Dwarves 1 Dragon 0, and the old adage of careful what you wish for leaps readily to mind as serious minded and frankly dour dwarf Thorin (Armitage) succumbs to gold sickness and corruption - heavy is the head that wears the crown. This in turn leads to the people of Lake Town demanding their share of the treasure along with Elves and Orcs (who three films in and I’m still not sure what they want or why they keep following Bilbo & Co). Cue set up, stand off, then one almighty ruck, which lasts the duration of the movie.

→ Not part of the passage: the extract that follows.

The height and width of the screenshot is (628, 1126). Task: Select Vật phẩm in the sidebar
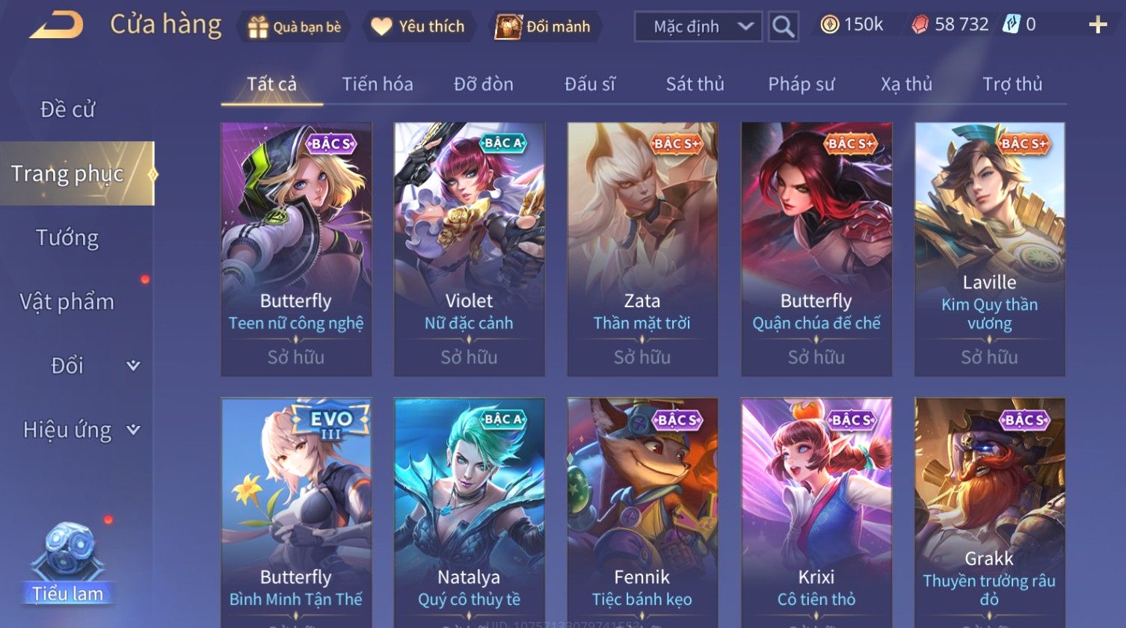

By now this film is critic proof; if you have been with it previously there is no way you are going to duck out for the final chapter. Cinematically, some of this is breathtaking. Jackson is one of the great choreographers of action scene set pieces, both comically inventive and twisted into almost absurdly convoluted situations. He has taken the fight to ground level for his final battle, giving a level of intimacy alongside the epic sweep, making it a little more Saving Private Baggins than before. Jackson feels so comfortable in his duties now that a sense of formula has crept into the franchise. The mixture of pomposity and seriousness of tone has always made fantasy such a struggle for this viewer, and the comedy set pieces and cockney monsters have become schtick. It all feels just a little second hand now.

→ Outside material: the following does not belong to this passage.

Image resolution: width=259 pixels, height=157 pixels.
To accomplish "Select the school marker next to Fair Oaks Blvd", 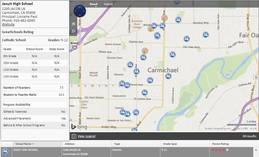I will click(x=187, y=39).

But yet there is still great enjoyment to be had. Thorin develops as a character, which allows Armitage to look more than slightly constipated, and has a story arc that is both satisfying and surprisingly emotional (fans of the ZX Spectrum game of the '80s may long for him to sit down and start singing about gold - they must be saving this for the extended edition). Evangeline Lilly also gets to be far more than eye candy, her Tauriel more than just a token to make up for a deficit in Tolkien’s bloke heavy text. Martin Freeman is now completely in his element as Bilbo, though has surprisingly little to do this time other than be the heart of the film, but feels somewhat peripheral in his own adventure.
If in the end this is a lesser trilogy, this is only because of the source material. Lord of the Rings was in essence a battle for the soul and a way of life with epic world changing events, a World War One story in fancy dress. The Hobbit is a treasure hunt, or to keep the war analogy, a platoon movie. For all the tinsel and epic proportions this should have been a caper emphasising character and the scheme. With such a bloated cast list, most get lost by the wayside, and the scope gives it a bombast the fairly linear story does not deserve or need.
If The Return of the King felt like the end of an epic, The Battle of the Five Armies feels more like completing a tricky Playstation game. Jackson has created something marvellous and obsessive in its detail, and for that he should be commended. Now he needs a rest, a cup of tea and the chance to be a filmmaker rather than world builder.